卢毓拱手:“父亲放心,您一定能长命百岁,见证古今融合,汉室振兴。”
“但愿如此。”
卢植心中有了期许,更有干劲。
当下,他喝光了羹汤,再次提起笔来:“今夜,必须将其研习透彻,明日开始,便要将儒生归类,安排第一轮辩论了。”
卢毓将汤碗收起来,旋即返回坐下:“父亲,毓儿帮您。”
卢植浅笑:“好!”
经过一整夜的研究,卢植父子终于掌握了辩论会的全部流程。
次日清晨,二人立刻分工,寻找各方大儒帮忙。
从投票选举辩手开始,一直到最终确定名单,花费了整整三日。
卢植带着最终成果,入宫觐见皇帝陛下,约定在五日后,于皇宫玉堂殿展开首次辩论,而且皇帝陛下亲临,以证明对此事的重视。
玉堂殿!
乃是皇宫中学士待诏之所。
它与金马殿一样,乃是皇帝召见学士的地方。
后世常以“玉堂金马”并用,表示饱学之士平步青云。
皇帝将辩论会放在宫内,且放在玉堂殿,而且会亲临现场,足以证明他对于天下儒生,是何等的重视。
消息一经传出,于南阳汇集的古今文经学者全部疯狂,尤其是那些当选为辩手的儒生,更是倍感荣幸。

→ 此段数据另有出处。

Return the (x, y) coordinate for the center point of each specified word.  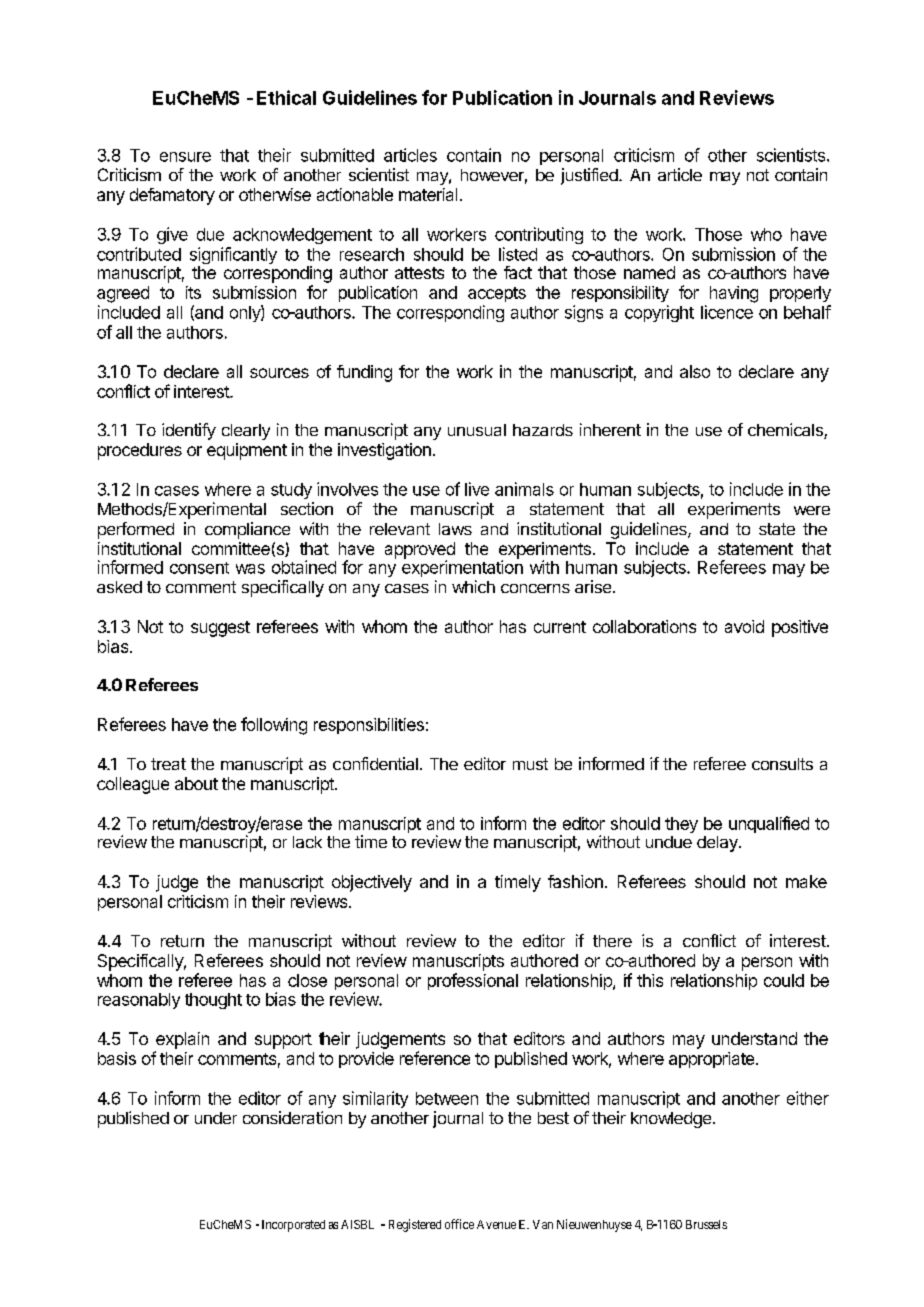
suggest (220, 629)
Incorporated (293, 1226)
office (459, 1224)
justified (590, 176)
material (428, 194)
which (473, 586)
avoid (744, 626)
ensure (185, 157)
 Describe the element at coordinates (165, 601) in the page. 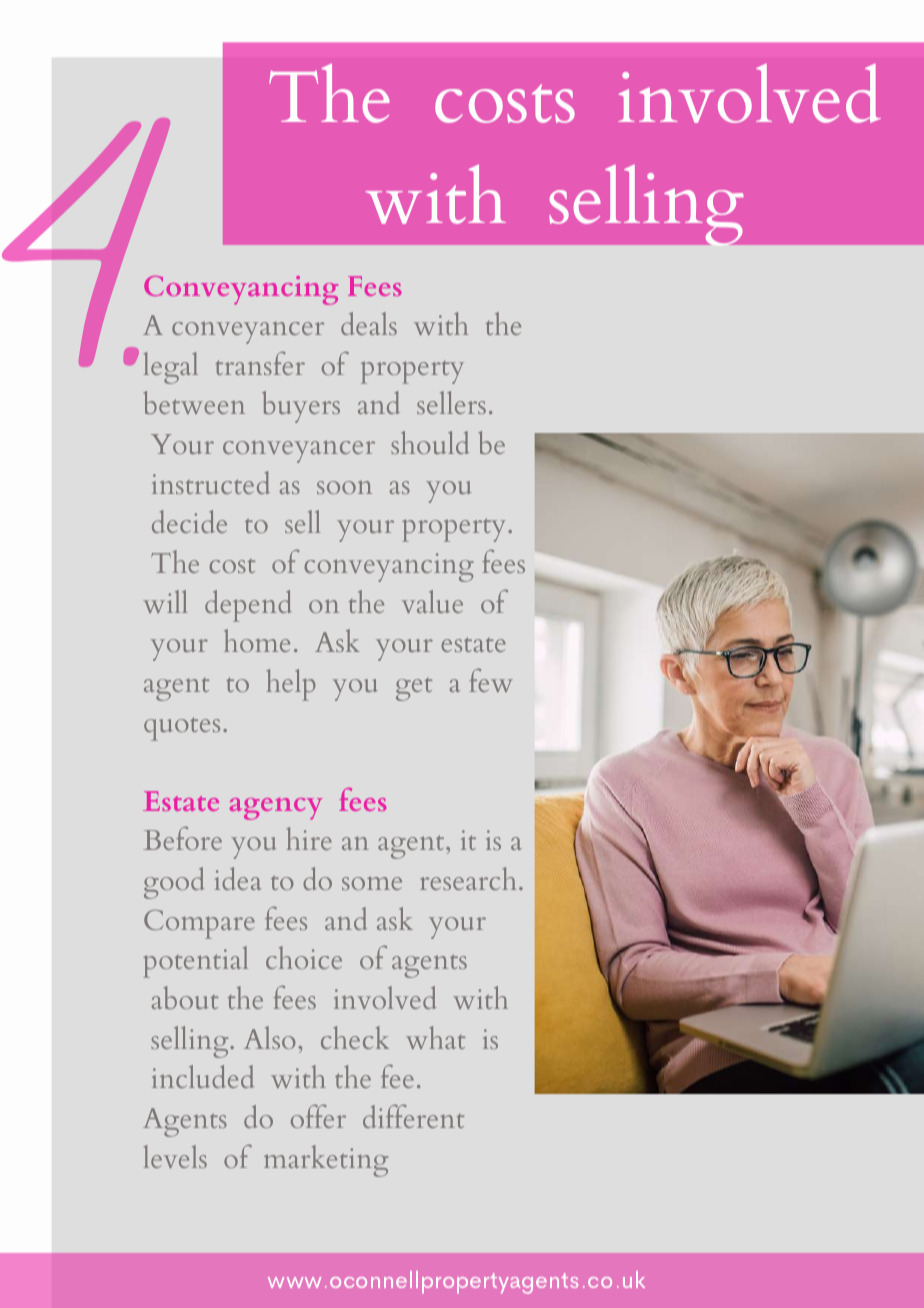

I see `will` at that location.
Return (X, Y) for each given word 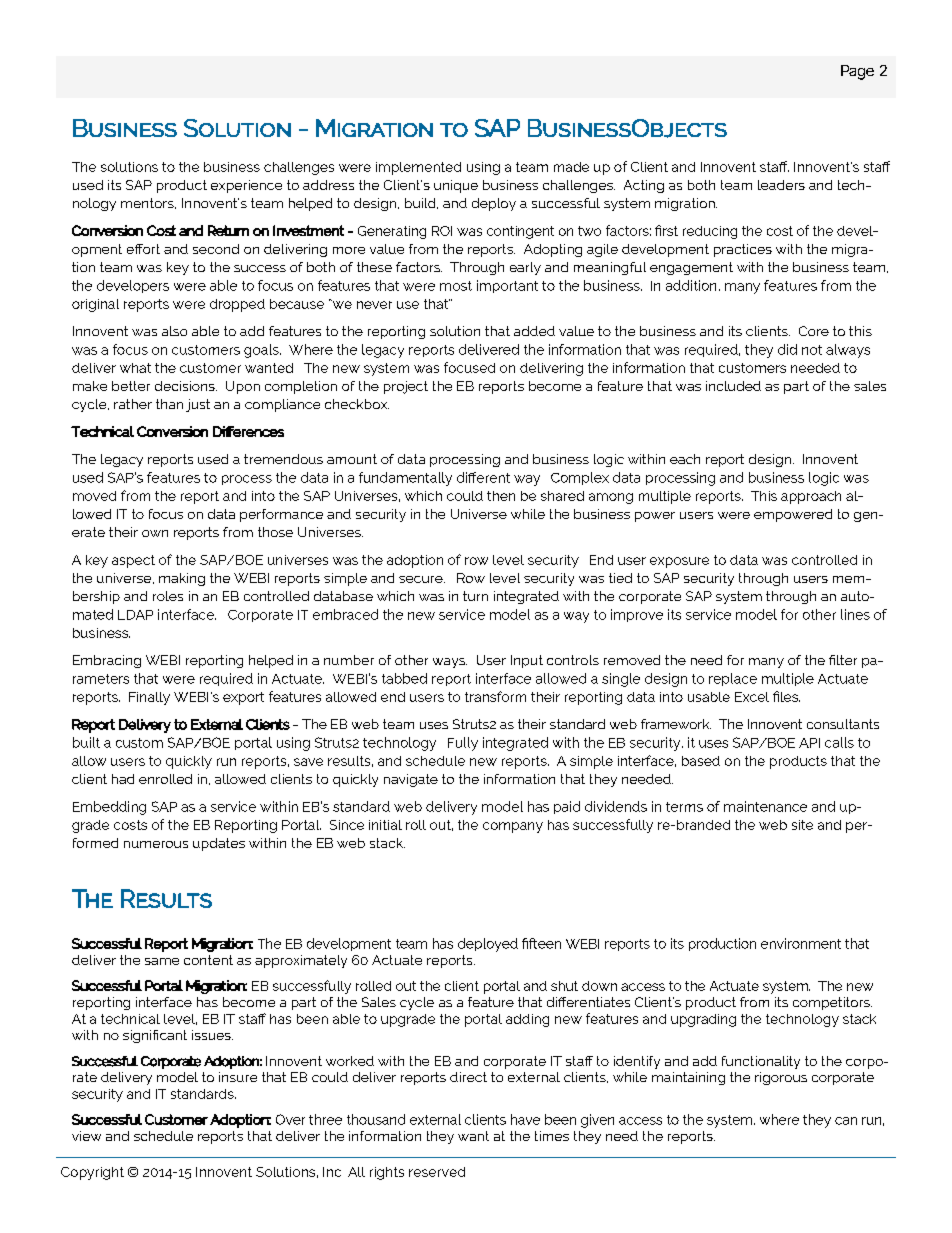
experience (246, 186)
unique (456, 186)
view (86, 1136)
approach (811, 497)
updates (219, 844)
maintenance (765, 806)
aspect (133, 561)
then (501, 496)
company (513, 827)
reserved (437, 1172)
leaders (781, 185)
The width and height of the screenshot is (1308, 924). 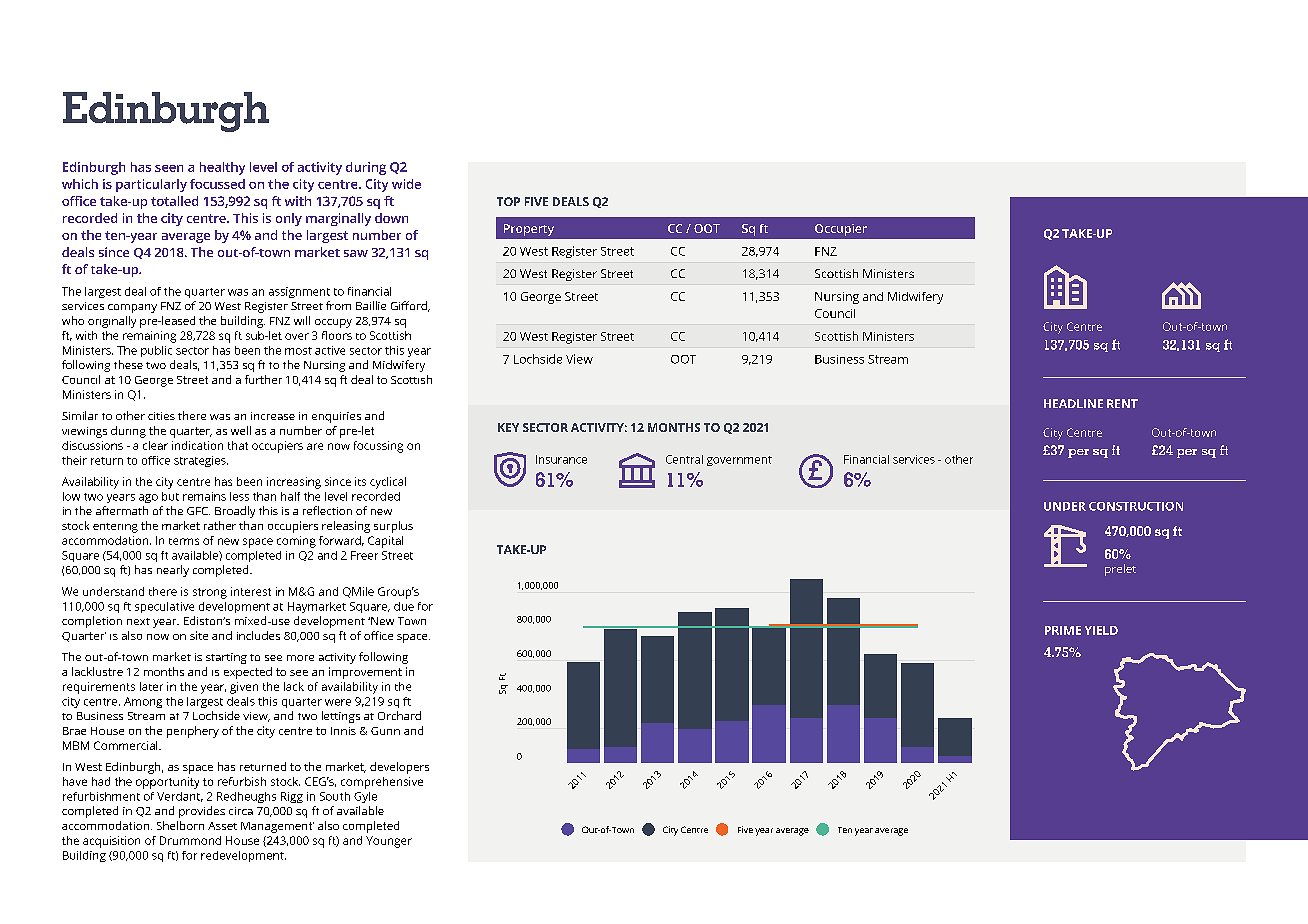 What do you see at coordinates (198, 511) in the screenshot?
I see `GFC` at bounding box center [198, 511].
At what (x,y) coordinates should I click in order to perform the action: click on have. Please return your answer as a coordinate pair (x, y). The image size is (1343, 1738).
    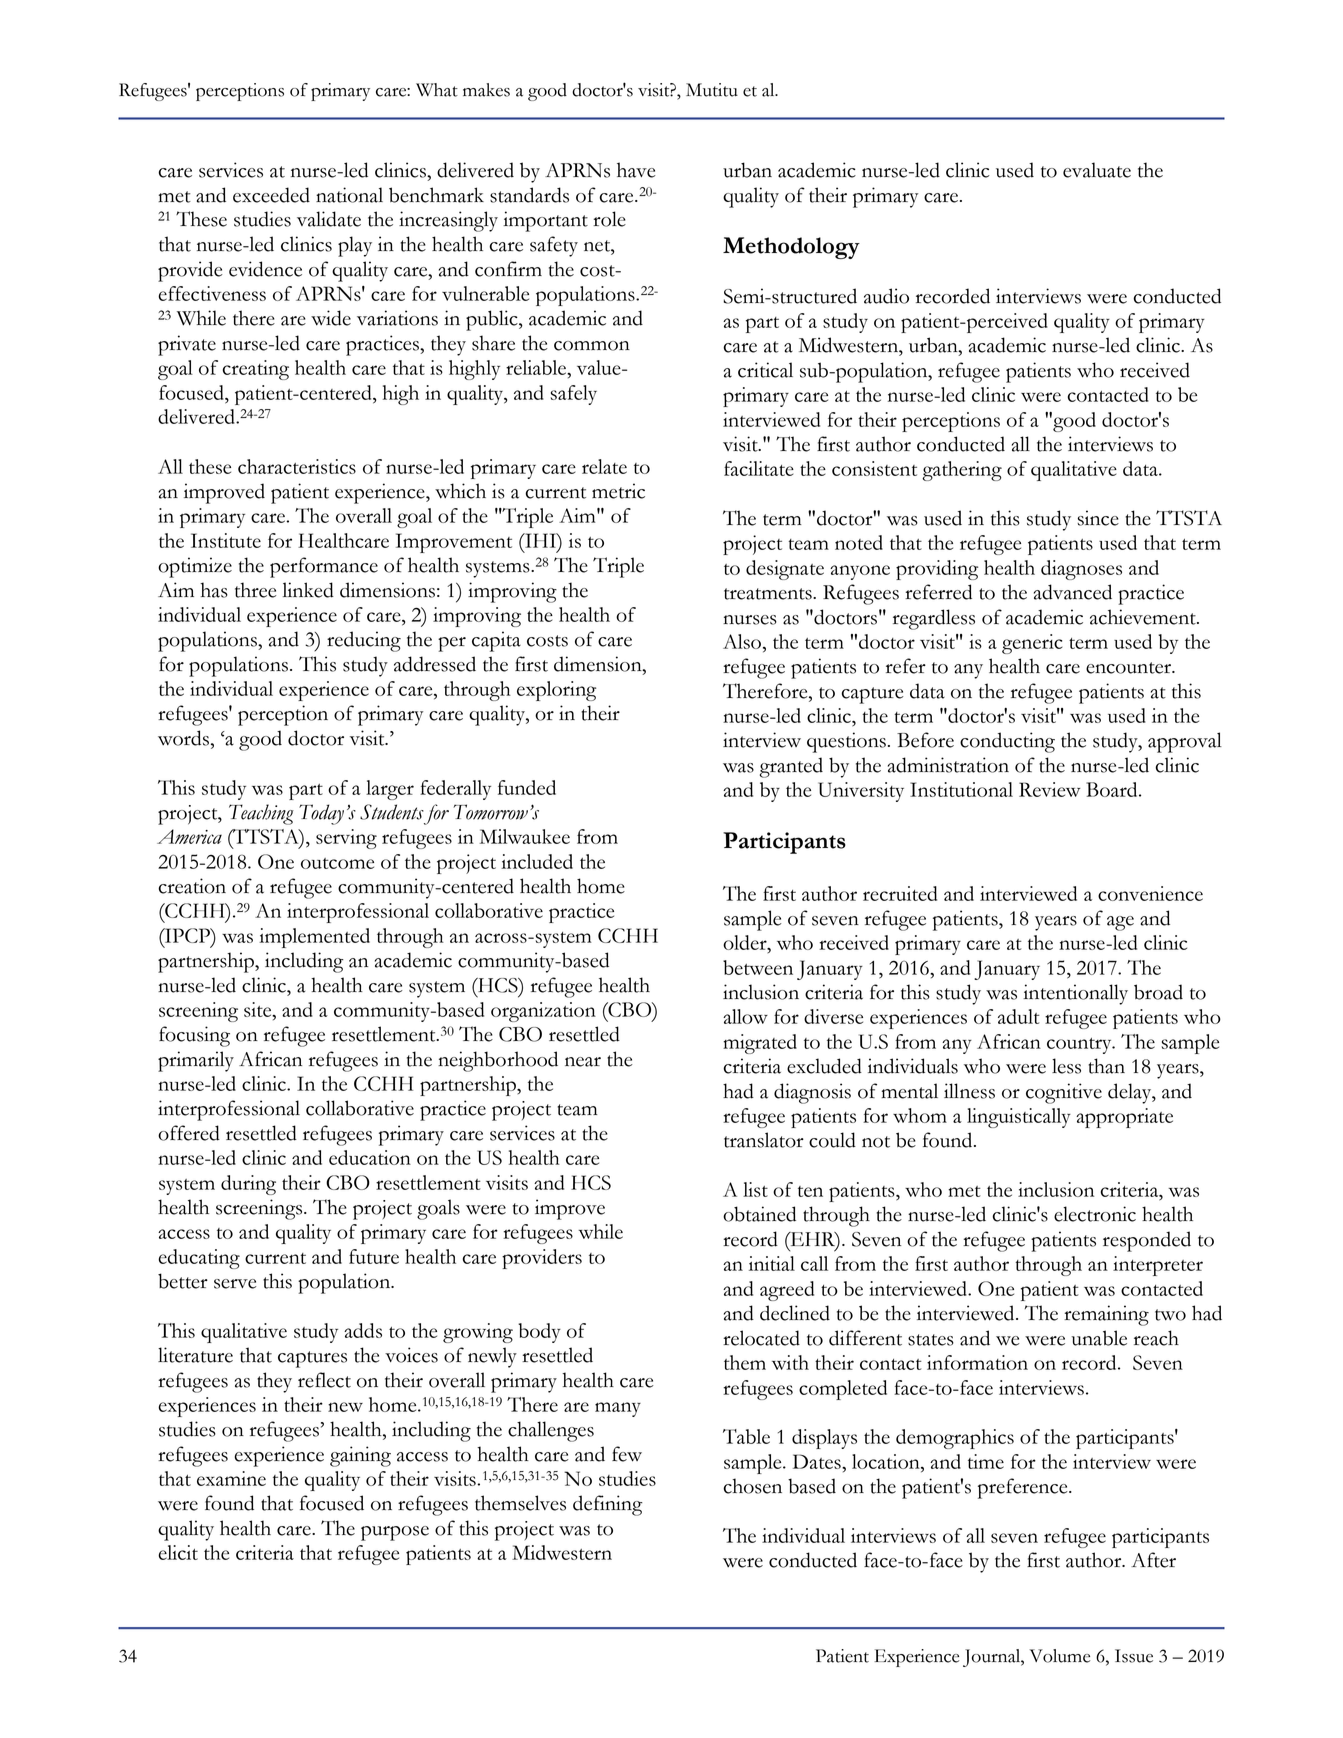
    Looking at the image, I should click on (636, 170).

虽然,他们只有五天的准备期,但却一个个像是打了鸡血一样,疯狂研读经书,以求能在玉堂殿中,表现得更加亮眼。
宛城北门。
鸿宾楼。
二层,客房。
孔融捧着一卷书,仔细阅读,时而皱眉,时而摇头,口中喃喃自语,非常认真的模样。
一旁好友祢衡则是哂然一笑,不屑道:“文举,你何至于此?读书乃修行,当夜以继日,一如饮啖,这不是你跟我说得吗?”
“怎么现在?”
祢衡仔细打量着孔融,感觉面前男子有些生疏:“你还是我认识的孔文举吗?”
孔融瞥了祢衡一眼,冷声道:“此事于我孔融而言,意义非同凡响,不容有失,古文经那边各个如狼似虎,我岂能轻敌?”
祢衡蹙眉,试探性:“你是说二辩桓睿?”
孔融点点头:“除了他,还能有谁?”
“嗐!”
祢衡则压根不把桓睿放在眼里:“若是其曾祖复生,还自罢了,文举你或许不是对手,但是桓睿何人?教书匠而已,何足道哉!”
“可惜啊!”
祢衡摇头叹息:“我祢衡没有当选辩手,否则一定当堂杀他个片甲不留,古文经那帮老东西,我压根不放在眼里。”
“要不......”
言至于此,祢衡猛然坐直了身子,眼睛里闪烁着光,凝视着孔融:“你把二辩的位置让给我如何?我保证不会丢你的脸!”
呃......
孔融读书的声音戛然而止。
他瞥了眼兴冲冲的祢衡,一脸不屑的表情:“正平,你是否想太多了?即便我不当二辩辩手,也不可能轮到你上场,你只有三票,其中还有我一票,你自己一票。”
没办法!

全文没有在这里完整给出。